*Problem description*. Exactly as they appear, print the line with "The height and" and each line after it through the end of the entries below; leave out pictures.

[Source data]
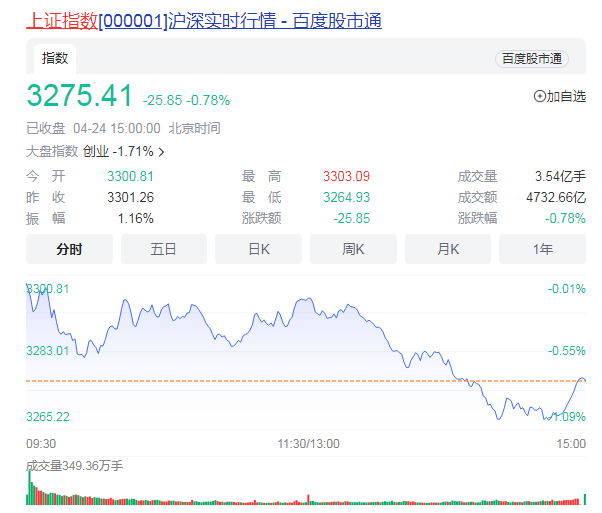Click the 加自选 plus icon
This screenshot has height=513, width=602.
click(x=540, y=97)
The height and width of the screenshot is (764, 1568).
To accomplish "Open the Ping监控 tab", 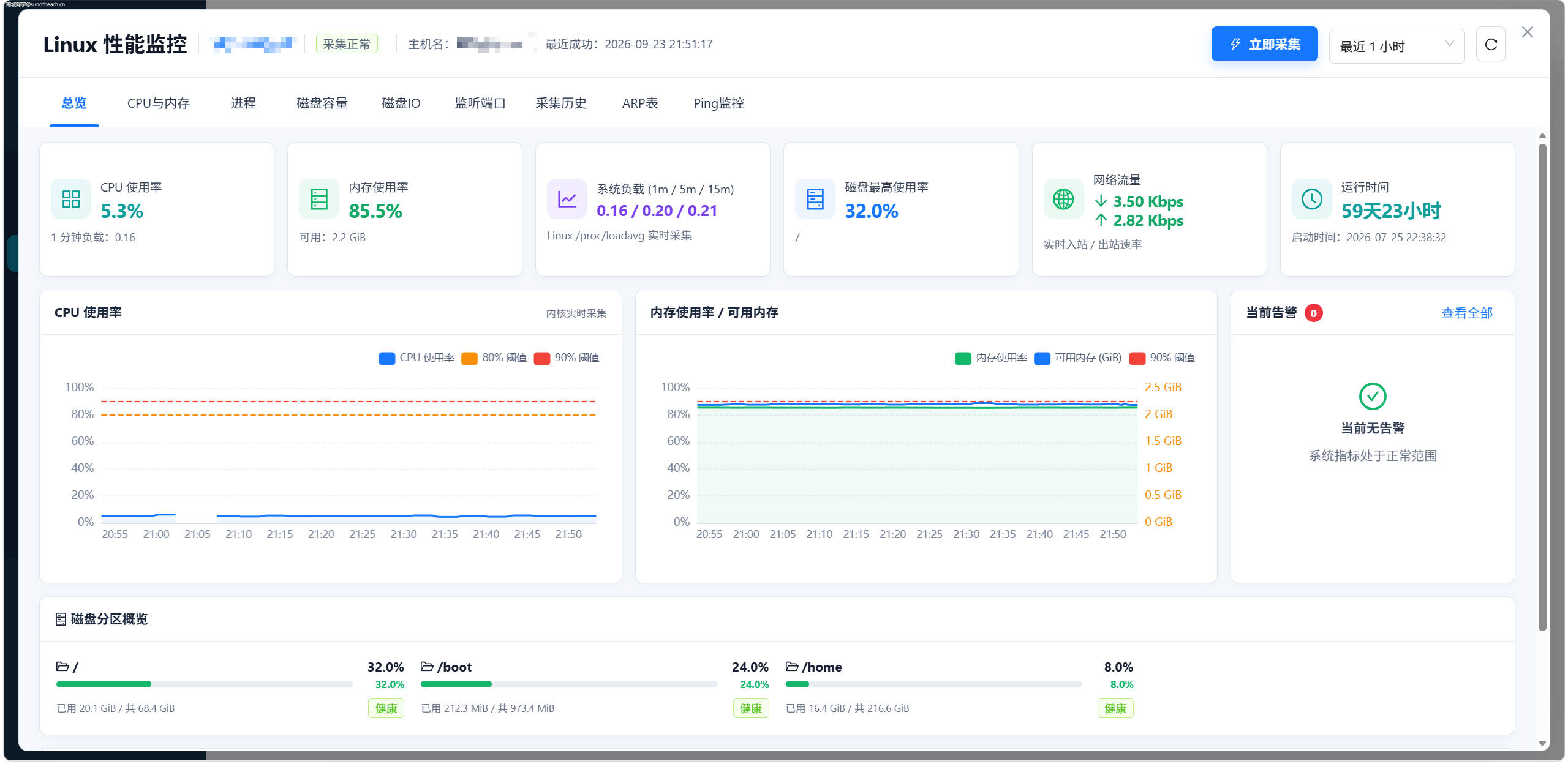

*Exercise result*.
The height and width of the screenshot is (764, 1568).
To accomplish "Open the Ping监控 tab", 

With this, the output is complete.